(Beginning of DATA SECTION)

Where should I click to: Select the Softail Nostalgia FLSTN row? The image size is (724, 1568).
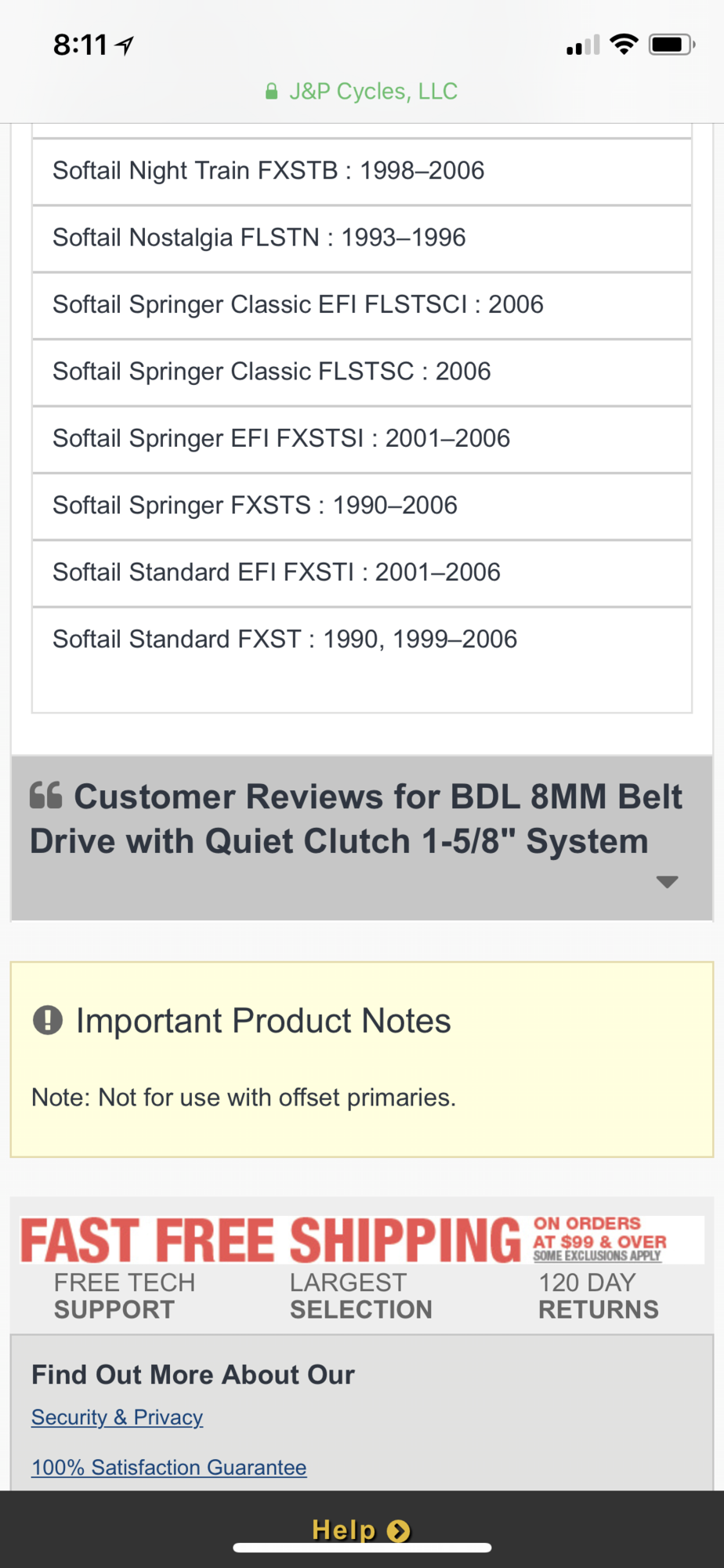360,238
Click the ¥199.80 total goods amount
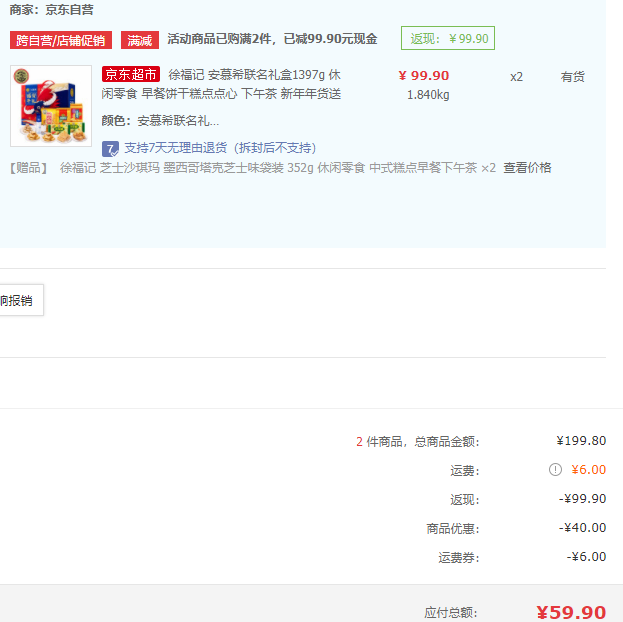 tap(581, 441)
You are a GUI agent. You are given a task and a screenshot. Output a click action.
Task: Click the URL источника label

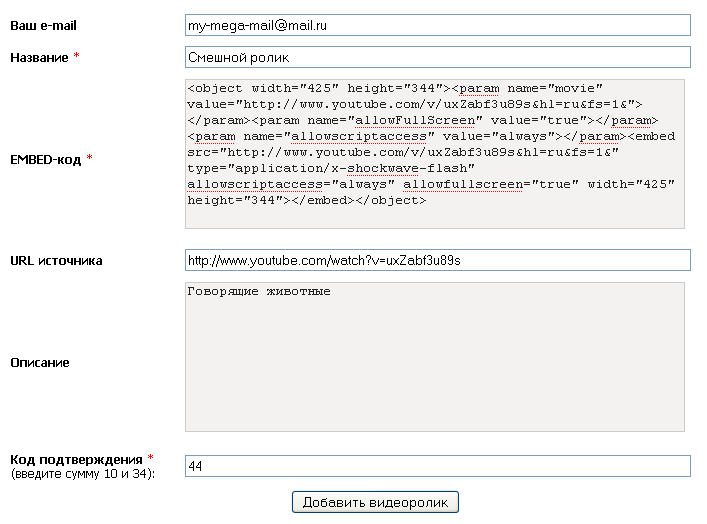point(56,261)
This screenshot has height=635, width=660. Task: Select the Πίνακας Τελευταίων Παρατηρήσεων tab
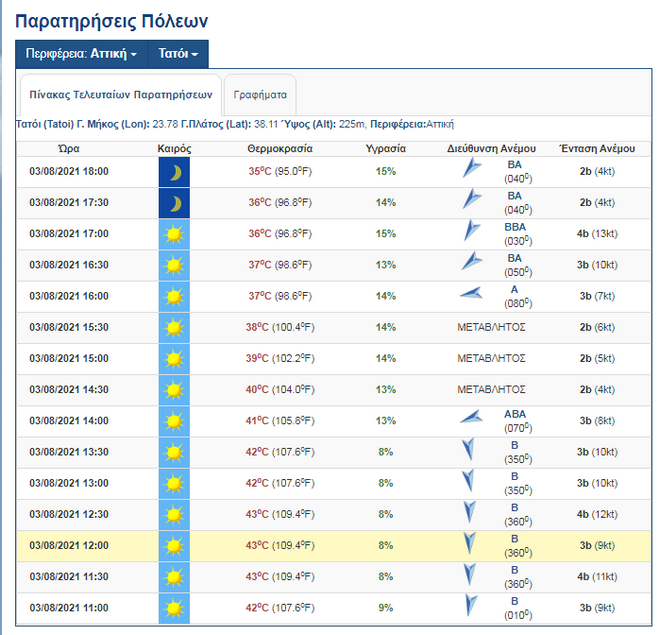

(End of DATA SECTION)

### WHAT TO WORK ON
Restate the records word for word and drop the images.

### TASK ANSWER
Where should I click to: Select the Softail Nostalgia FLSTN row? The image size is (724, 1568).
360,238
Click the ¥199.80 total goods amount
 tap(581, 441)
You are a GUI agent. You are given a task and a screenshot. Output a click action.
Task: Click the URL источника label

point(56,261)
This screenshot has height=635, width=660. Task: Select the Πίνακας Τελευταίων Παρατηρήσεων tab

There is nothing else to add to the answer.